Looking through the logs logs of my web server last night I noticed some odd behaviour, a complete spidering of tamonten.com in a couple of mins from an ip address. No biggy, it's just a bot, but the UA string was that of a normal browser and at no point did it request robots.txt
After a bit of analysis I find that the IP address belongs Cyveillance Inc, a "Cyber Intelegence" company in Washington. and they seem to have a /27 range. A quick log grep later and I find they're spidering me about once a month, but at four seconds for the pass it doesn't look like they're stopping to read anything ( ; _ ; ) Interestingly, well for me at least, they grab the full pages, not checking for changes It seems like bandwidth is cheaper then storage for them.

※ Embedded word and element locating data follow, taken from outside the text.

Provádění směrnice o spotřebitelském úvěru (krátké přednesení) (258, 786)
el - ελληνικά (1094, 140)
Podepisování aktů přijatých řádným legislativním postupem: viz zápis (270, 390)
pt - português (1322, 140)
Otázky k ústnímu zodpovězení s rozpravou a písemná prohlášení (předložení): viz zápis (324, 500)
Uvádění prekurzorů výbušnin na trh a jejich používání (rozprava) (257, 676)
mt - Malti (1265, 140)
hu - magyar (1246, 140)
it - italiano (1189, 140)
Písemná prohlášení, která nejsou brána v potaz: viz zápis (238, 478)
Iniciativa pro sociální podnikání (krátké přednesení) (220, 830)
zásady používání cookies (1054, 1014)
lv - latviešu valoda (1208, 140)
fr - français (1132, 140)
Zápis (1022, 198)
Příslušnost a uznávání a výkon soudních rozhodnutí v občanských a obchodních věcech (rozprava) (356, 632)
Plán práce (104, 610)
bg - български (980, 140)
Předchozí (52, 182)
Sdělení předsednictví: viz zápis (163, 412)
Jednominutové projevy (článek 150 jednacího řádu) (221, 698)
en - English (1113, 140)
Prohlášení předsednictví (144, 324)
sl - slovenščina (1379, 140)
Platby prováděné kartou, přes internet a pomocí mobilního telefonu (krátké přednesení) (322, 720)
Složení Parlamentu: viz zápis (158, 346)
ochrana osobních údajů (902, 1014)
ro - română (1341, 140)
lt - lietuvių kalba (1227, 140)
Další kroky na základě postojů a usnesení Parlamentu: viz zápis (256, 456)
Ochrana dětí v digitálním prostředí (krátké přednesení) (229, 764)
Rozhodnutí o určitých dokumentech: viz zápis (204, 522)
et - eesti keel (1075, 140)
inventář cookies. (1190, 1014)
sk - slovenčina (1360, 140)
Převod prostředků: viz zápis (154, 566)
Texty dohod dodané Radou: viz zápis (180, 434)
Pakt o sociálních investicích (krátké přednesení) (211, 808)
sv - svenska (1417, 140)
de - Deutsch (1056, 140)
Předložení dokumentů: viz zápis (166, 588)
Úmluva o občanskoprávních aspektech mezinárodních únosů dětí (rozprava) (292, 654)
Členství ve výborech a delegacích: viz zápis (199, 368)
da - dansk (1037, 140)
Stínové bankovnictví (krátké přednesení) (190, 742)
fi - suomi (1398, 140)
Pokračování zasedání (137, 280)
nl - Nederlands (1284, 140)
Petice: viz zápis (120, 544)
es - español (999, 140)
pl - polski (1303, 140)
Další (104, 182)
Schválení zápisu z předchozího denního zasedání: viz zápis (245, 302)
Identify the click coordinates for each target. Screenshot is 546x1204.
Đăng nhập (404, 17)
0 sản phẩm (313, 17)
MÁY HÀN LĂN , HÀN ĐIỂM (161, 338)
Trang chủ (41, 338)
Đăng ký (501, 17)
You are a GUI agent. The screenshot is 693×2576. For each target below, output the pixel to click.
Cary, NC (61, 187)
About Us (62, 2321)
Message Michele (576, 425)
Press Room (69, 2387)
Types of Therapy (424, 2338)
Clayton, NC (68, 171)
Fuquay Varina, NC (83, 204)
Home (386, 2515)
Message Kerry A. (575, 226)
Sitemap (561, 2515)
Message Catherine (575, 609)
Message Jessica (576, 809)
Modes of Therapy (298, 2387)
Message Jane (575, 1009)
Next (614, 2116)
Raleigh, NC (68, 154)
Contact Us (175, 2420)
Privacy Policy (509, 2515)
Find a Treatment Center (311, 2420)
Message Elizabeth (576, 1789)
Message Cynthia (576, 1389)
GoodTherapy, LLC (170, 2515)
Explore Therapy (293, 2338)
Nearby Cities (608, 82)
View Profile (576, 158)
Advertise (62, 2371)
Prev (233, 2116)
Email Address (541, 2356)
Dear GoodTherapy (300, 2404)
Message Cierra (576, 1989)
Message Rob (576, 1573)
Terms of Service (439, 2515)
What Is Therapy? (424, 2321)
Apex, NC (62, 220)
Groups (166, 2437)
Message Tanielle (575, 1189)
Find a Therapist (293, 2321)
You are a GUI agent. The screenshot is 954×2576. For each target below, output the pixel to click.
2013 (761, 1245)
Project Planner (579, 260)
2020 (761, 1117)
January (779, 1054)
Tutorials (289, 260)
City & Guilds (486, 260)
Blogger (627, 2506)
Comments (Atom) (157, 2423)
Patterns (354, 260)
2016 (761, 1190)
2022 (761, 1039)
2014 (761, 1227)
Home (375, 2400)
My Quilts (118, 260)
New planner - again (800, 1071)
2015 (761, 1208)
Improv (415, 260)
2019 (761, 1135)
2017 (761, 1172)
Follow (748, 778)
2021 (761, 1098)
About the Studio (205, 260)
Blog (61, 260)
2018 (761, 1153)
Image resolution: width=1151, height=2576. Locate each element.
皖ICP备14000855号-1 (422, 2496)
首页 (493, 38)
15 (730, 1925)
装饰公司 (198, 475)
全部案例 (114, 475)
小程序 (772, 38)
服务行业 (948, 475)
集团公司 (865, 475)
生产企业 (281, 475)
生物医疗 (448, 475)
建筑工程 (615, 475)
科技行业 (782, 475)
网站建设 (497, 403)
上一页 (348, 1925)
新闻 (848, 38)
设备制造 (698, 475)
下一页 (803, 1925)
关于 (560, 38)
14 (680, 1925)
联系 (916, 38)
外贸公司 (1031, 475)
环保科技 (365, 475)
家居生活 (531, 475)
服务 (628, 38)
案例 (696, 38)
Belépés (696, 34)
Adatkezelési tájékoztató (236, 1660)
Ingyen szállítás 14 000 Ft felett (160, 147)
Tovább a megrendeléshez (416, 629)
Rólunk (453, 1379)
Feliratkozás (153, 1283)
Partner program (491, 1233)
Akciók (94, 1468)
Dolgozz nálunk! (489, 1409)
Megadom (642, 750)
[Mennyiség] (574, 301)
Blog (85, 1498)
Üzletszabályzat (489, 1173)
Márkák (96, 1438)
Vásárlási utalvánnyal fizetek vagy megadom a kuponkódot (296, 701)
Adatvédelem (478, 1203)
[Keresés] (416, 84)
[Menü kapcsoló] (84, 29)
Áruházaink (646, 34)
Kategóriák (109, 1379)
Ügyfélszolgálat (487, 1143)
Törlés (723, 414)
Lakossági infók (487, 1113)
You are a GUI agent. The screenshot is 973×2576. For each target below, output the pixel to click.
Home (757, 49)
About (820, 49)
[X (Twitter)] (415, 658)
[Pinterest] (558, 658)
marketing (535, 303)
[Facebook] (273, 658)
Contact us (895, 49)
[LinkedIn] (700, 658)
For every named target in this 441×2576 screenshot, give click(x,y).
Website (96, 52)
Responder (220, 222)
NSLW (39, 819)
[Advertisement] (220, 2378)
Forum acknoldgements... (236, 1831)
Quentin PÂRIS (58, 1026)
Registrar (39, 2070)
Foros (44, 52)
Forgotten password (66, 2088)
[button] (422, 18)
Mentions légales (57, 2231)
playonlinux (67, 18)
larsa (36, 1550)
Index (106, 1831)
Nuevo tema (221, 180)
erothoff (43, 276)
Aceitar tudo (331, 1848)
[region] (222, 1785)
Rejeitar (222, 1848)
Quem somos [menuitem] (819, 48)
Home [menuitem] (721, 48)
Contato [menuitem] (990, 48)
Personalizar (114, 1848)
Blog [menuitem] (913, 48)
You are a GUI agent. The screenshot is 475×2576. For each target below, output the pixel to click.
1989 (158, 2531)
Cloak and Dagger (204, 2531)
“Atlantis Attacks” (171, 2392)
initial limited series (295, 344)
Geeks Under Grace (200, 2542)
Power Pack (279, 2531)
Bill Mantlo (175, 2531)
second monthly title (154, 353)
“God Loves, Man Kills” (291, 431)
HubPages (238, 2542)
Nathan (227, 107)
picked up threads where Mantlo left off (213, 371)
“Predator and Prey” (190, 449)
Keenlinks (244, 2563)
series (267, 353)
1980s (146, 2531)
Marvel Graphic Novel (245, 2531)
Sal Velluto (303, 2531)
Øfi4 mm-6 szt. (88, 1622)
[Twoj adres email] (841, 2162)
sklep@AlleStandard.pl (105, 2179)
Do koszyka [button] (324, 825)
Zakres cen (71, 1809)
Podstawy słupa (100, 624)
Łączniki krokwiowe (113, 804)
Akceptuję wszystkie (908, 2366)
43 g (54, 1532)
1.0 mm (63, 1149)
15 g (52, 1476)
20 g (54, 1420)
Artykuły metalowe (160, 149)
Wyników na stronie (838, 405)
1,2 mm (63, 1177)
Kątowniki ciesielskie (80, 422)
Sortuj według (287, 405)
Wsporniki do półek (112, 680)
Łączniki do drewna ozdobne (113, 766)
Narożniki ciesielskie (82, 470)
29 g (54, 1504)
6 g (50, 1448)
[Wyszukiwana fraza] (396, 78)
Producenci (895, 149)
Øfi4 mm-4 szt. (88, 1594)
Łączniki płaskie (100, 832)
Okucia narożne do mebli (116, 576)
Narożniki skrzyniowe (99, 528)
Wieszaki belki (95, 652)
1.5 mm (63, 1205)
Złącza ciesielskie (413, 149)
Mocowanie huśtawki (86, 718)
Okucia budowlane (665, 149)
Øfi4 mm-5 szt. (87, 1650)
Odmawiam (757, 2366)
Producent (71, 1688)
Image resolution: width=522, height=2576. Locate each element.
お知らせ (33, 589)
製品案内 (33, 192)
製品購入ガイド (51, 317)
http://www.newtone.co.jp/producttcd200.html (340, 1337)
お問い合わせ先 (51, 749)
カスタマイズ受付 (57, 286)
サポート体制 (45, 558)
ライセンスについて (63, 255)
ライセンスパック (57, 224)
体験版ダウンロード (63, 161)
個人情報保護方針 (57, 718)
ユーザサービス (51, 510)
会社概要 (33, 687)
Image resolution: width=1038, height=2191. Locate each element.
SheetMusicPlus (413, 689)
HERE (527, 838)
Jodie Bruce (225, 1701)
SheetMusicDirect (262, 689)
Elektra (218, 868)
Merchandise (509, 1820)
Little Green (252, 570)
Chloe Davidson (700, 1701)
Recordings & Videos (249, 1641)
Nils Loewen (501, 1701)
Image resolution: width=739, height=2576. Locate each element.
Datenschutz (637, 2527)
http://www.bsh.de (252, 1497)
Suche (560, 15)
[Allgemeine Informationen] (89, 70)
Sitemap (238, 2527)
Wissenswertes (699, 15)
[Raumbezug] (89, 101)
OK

Now I can't see them being up to no good, in fact they've got some interesting stuff on their blog, and if they're doing some sort of proactive malware scan (a la MS's honeymonkey) I can understand the UA masquerading and not just using the If-Modified-Since header
I know I'm not doing anything nefarious here, so as far as I'm concerned they're wasting my bandwidth. In my digging it seems a lot of people are of the same opinion.
Which is where I get to the point of this post.
Http:BL is a nifty service from Project Honeypot, that makes me get a little geek boner for many reasons. 1) Distributed collection of behaviour is always good 2) The security community seem to have written plugins for everyfuckingthing 3) How you get the data over DNS, is _inspired_.
It's a classic using one thing for a totally different thing while keeping all the pros of the first thing type of thing. Downstream caching, check. Built in expiry time for the data, check. Don't have to prat about with extra firewall rules for updates, check.